May 16 Clin Infect Dis abstract


Study: Antibiotics for respiratory infections common in cancer patients

In another study yesterday in Clinical Infectious Diseases, researchers with Fred Hutchinson Cancer Research Center found that nearly one-third of hematology-oncology patients were prescribed antibiotics for a respiratory tract infection. But viral causes were identified in 75% of patients tested, and viral testing was associated with reduced prescribing.

The retrospective study looked at the electronic medical records of patients who presented for care at Seattle Cancer Care Alliance and had received a diagnosis for acute upper respiratory tract infection (URI) or acute bronchitis from October 2015 through September 2016. The researchers obtained antibiotic prescribing, viral testing, and other clinical data from the first clinical encounter for the URI through day 14 to characterize antibiotic prescribing patterns, use of respiratory viral diagnostic tests, and clinical outcomes associated with URI in an immunocompromised population.

Of the 251 patients included in the final analysis, 81 (32%) were prescribed an antibiotic for URI symptoms, with 52 (64%) receiving prescriptions on day 0, 11 (14%) on days 1-2, and 18 (22%) on days 3-14. Viral testing was performed in 113 patients (45%), and at least one virus was detected in 85 (75%). Antibiotic prescribing and viral testing varied substantially by clinical service.

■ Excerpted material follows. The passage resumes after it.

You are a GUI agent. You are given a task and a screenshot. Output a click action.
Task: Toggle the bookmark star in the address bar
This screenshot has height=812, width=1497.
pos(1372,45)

On univariate analysis, sputum production or chest congestion were associated with higher risk of antibiotic prescribing (relative risk [RR], 2.3; 95% confidence interval [CI], 1.4 to 3.8, P < 0.001), while viral testing on day 0 was associated with lower risk of antibiotic prescribing (RR=0.4, 95% CI 0.2 to 0.8, P = 0.01), though collinearity between viral testing and clinical service limited the ability to separate these effects on prescribing. Antibiotic prescribing was not associated with subsequent URI-related healthcare visits (P = 0.89).

The authors of the study conclude, "These findings highlight the need for further research to explore the role and cost-effectiveness of molecular respiratory viral testing in limiting unnecessary antibiotic use among hematology-oncology patients."